元の文章:
● ● ● ● ●

• 更新日 : 2025年6月2日

36協定違反による企業名公表制度とは?公表の基準やリスク、対策を解説

長時間労働や過重労働の防止は、現代の企業経営において重要な課題です。日本の労働法制では、36協定(さぶろくきょうてい)と呼ばれる労使協定を締結することで法定労働時間を超えた労働を課すことが可能ですが、この協定に違反した場合には企業に厳しい罰則が科されるだけでなく、企業名公表という社会的制裁を受ける制度があります。厚生労働省は2016年に「過労死等ゼロ」緊急対策の一環として企業名公表制度の強化を打ち出し、悪質な長時間労働を繰り返す企業の名称を公表する取組みを進めています。

本記事では、36協定の基礎から36協定違反と企業名公表制度の仕組み、企業への影響や防止策を解説します。

36協定とは

36協定とは、正式には「時間外・休日労働に関する労使協定届」のことを指し、労働基準法第36条に基づいて締結される労使協定です。日本の労働基準法では原則として労働時間の上限を「1日8時間・週40時間以内」と定めています(法定労働時間、第32条)。この法定時間を超えて労働者に残業や休日労働をさせる場合、事前に労働者代表や労働組合と使用者(会社)との間で36協定を締結し、管轄の労働基準監督署長へ届け出ることが必要となります。

36協定には、時間外労働を行わせる業務の種類や、「1日あたり」「1ヶ月あたり」「1年あたり」のそれぞれの時間外・休日労働の上限時間を具体的に定めなければなりません。つまり、36協定は企業が業務の繁忙等により法定時間を超えて労働させるための「許可証」のような役割を果たし、労働者の合意のもとに一定範囲で残業・休日出勤を可能にする取り決めです。

36協定は労働基準法第36条に基づくため「36(サブロク)協定」と呼ばれ、すべての企業・事業場で労働時間を適正に管理する上で基本となる労使協定です。協定を締結する際には労働者側の代表(過半数労働組合、または労働者の過半数代表者)と合意し、その内容を所轄の労基署に届け出ることで効力を発揮します。36協定の届出は通常1年ごとに更新が必要で、適用期間を過ぎた場合は再度締結・届出を行わなければなりません。

適切な36協定の締結と運用は、企業が法定時間外労働を行わせる上での最低限の遵守事項であり、怠ると法違反となります。

労働基準法との関係

36協定の根拠である労働基準法第36条は、労使協定によって定めることを条件に法定労働時間を超える労働(時間外労働)や法定休日の労働を認める条項です。一方で、労働基準法第32条は法定労働時間(1日8時間・週40時間)の原則を定めており、有効な36協定がないのに法定時間を超えて労働させる行為は第32条違反となります。例えば、36協定を締結・届出していないにも関わらず従業員に残業をさせていた場合、それ自体が労働基準法違反です。

逆に言えば、36協定の締結と届出をしていない限り、たとえ従業員が希望しても法定労働時間を超える残業や休日労働を行わせてはならないということです。

労働基準法に違反した場合の罰則も重要です。36協定を締結せずに残業させる、第36条の協定で定めた範囲を超えて労働させる、といった行為は労働基準法違反となり、6ヶ月以下の懲役または30万円以下の罰金という刑事罰の対象になります。この罰則規定は労働基準法第119条などに定められており、企業(法人)として処罰されるだけでなく、現場で労働時間管理の責任を負う経営者や管理監督者(例:社長、工場長、部門の上司など)も処罰の対象となり得ます。

● ● ● ● ●

取り出した記録:
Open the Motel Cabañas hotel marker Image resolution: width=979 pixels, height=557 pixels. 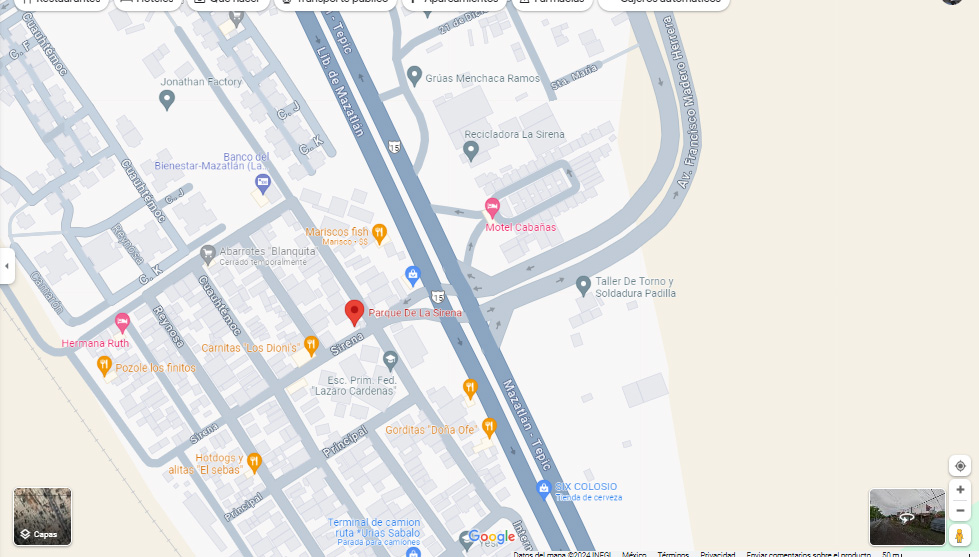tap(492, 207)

● ● ● ● ●

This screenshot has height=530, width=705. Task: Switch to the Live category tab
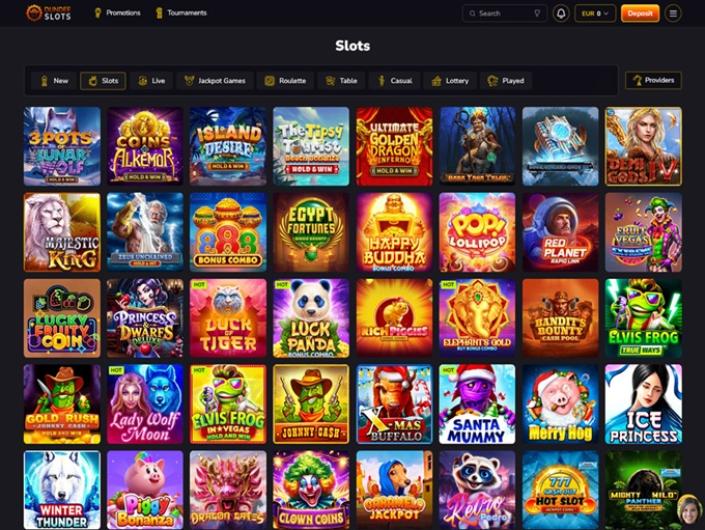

● ● ● ● ●

出された課題 1: 元の文章によると、36協定の届出は通常どのくらいの間隔で更新しなければなりませんか。
出された課題 2: 元の文章から、「36協定は労働基準法第36条」で始まり「てはならないということです。」で終わる部分を、一字も変えずに抜き出してください。

課題の答え 1: 通常1年ごとに更新が必要です。

課題の答え 2:
36協定は労働基準法第36条に基づくため「36(サブロク)協定」と呼ばれ、すべての企業・事業場で労働時間を適正に管理する上で基本となる労使協定です。協定を締結する際には労働者側の代表(過半数労働組合、または労働者の過半数代表者)と合意し、その内容を所轄の労基署に届け出ることで効力を発揮します。36協定の届出は通常1年ごとに更新が必要で、適用期間を過ぎた場合は再度締結・届出を行わなければなりません。

適切な36協定の締結と運用は、企業が法定時間外労働を行わせる上での最低限の遵守事項であり、怠ると法違反となります。

労働基準法との関係

36協定の根拠である労働基準法第36条は、労使協定によって定めることを条件に法定労働時間を超える労働(時間外労働)や法定休日の労働を認める条項です。一方で、労働基準法第32条は法定労働時間(1日8時間・週40時間)の原則を定めており、有効な36協定がないのに法定時間を超えて労働させる行為は第32条違反となります。例えば、36協定を締結・届出していないにも関わらず従業員に残業をさせていた場合、それ自体が労働基準法違反です。

逆に言えば、36協定の締結と届出をしていない限り、たとえ従業員が希望しても法定労働時間を超える残業や休日労働を行わせてはならないということです。